Benedict Brain is a UK-based photographer, journalist and artist. He is an Associate of the Royal Photographic Society and sits on the society’s Distinctions Advisory Panel. He is also a past editor of Digital Camera Magazine, and the author of You Will be Able to Take Great Photos by The End of This Book.
It’s a cliché, I know. The ‘classic road receding into the distant horizon’ rendered in black and white is perhaps the ultimate cliché, but I simply couldn’t resist. The road inspires a sense of journey and adventure, inviting and enticing me to new and far-flung locations. Perhaps as a metaphor in these crazy times, the image evokes a sense of hope and optimism.
It’s a photograph of a road in Dartmoor that was taken between ‘Lockdown 2.0’ and ‘Lockdown 3.0’. It’s not that far from where I live, but at the time it was one of the farthest places I’d travelled in the previous couple of years, so all things considered, it was relatively exotic. Cliché or not, this image suggested to me that there was a glimmer of hope on the horizon, and that maybe we were over the worst of the pandemic.

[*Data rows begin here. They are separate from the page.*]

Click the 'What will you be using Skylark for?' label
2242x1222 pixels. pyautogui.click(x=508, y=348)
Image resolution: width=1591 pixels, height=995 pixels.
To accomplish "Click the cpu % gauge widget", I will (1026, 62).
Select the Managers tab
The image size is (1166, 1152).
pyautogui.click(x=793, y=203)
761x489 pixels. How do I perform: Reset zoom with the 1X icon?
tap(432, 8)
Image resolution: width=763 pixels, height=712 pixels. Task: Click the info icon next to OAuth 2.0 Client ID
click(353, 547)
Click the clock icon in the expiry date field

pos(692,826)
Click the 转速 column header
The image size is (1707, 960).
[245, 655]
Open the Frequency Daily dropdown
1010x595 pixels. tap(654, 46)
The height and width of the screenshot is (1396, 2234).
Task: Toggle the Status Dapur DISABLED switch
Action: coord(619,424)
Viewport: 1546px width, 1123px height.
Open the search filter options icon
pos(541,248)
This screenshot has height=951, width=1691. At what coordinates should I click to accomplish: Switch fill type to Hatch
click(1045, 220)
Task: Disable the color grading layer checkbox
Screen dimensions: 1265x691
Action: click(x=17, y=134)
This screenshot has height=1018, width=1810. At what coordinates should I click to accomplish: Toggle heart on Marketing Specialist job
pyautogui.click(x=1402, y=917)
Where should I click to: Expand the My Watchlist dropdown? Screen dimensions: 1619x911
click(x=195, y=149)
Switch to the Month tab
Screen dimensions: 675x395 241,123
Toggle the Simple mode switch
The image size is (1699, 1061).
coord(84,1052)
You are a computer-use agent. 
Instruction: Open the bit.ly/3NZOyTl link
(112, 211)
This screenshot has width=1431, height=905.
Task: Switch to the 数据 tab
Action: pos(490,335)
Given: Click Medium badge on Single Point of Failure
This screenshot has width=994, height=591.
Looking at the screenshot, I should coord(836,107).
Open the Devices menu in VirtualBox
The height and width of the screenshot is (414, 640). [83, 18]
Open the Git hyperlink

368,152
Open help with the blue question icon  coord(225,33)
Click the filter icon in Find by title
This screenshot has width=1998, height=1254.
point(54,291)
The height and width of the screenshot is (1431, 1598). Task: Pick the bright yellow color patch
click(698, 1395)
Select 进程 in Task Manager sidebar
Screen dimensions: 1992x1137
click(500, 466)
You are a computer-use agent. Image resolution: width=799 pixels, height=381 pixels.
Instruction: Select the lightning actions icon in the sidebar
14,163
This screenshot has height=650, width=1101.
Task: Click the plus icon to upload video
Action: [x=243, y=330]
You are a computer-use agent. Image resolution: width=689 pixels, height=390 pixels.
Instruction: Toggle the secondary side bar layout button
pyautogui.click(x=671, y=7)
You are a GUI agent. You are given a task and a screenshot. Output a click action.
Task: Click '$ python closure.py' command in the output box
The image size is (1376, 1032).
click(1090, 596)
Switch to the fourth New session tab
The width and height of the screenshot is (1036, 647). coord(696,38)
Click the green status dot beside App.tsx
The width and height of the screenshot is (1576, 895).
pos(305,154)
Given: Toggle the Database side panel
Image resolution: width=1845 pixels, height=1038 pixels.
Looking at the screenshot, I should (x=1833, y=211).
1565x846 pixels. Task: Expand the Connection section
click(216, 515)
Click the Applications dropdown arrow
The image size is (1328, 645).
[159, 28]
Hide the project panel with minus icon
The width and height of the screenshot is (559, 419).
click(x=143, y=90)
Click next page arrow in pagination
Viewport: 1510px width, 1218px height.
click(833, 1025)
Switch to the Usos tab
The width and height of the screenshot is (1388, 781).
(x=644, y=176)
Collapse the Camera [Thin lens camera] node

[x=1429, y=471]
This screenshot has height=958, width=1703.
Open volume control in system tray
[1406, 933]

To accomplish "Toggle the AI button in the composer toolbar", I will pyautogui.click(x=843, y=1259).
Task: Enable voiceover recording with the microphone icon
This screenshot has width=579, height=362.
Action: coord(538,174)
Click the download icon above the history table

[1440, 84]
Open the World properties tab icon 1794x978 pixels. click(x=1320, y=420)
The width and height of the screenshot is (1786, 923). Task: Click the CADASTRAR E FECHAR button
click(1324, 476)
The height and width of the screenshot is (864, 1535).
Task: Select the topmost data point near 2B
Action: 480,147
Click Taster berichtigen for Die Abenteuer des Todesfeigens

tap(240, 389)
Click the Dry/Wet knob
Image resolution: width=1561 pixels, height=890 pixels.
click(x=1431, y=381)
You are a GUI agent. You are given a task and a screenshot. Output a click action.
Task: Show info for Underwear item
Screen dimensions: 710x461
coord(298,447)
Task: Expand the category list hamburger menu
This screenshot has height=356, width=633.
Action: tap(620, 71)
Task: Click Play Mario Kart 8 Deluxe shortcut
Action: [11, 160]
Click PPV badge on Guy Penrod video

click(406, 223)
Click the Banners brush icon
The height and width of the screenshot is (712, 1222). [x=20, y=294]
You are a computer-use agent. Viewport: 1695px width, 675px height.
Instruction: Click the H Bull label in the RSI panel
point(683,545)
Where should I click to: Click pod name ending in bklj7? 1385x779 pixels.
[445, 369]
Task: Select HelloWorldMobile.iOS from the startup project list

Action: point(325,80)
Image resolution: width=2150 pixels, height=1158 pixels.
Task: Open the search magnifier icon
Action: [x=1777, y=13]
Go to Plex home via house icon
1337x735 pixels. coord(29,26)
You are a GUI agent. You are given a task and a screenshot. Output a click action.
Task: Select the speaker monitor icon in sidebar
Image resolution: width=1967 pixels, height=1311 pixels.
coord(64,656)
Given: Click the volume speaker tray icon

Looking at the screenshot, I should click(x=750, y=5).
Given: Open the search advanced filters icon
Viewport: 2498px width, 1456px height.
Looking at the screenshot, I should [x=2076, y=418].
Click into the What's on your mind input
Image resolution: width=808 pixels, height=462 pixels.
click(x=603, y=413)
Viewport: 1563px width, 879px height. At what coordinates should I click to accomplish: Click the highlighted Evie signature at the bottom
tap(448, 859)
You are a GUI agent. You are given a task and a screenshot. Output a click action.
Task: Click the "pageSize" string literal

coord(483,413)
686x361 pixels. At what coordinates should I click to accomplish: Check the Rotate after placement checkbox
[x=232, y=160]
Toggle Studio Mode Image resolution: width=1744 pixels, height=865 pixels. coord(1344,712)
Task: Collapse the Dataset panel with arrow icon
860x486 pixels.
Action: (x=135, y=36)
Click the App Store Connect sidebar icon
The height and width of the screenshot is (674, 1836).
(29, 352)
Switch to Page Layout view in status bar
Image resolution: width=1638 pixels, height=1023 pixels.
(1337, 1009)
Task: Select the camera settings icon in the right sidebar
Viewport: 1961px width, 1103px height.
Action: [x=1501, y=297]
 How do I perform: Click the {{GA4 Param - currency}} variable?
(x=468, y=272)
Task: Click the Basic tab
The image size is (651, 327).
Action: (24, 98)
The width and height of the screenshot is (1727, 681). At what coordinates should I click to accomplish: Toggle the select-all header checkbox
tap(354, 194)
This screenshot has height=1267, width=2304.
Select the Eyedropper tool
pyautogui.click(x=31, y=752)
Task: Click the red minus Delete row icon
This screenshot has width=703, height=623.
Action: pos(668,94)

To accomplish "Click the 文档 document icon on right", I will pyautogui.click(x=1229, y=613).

Not too long later, I should have been on a ship sailing towards Antarctica, talking to passengers about the art and craft of photography… but that trip also fell victim to pandemic restrictions.
My talks and workshops on these ships use many of the images that have been featured in this column. The ideas that I like to explore are about using photography as a way to connect; to tell stories and say something about the world. For me, good photography is not so much about Arcadian vistas bathed in magic-hour light (although that can be superficially nice, and rewarding to capture), but rather a way to explore the world with a camera and express how it feels being part of it.
Some folk, myself included, often talk about photography as a language that one can use as a tool of self-expression. As a ‘language’, photography is arguably the most widely spoken in the world. What you say with that language is important – and, like the written word, there are many ways to say it, from poets to journalists. Which kind of photographer are you? It’s worth thinking about.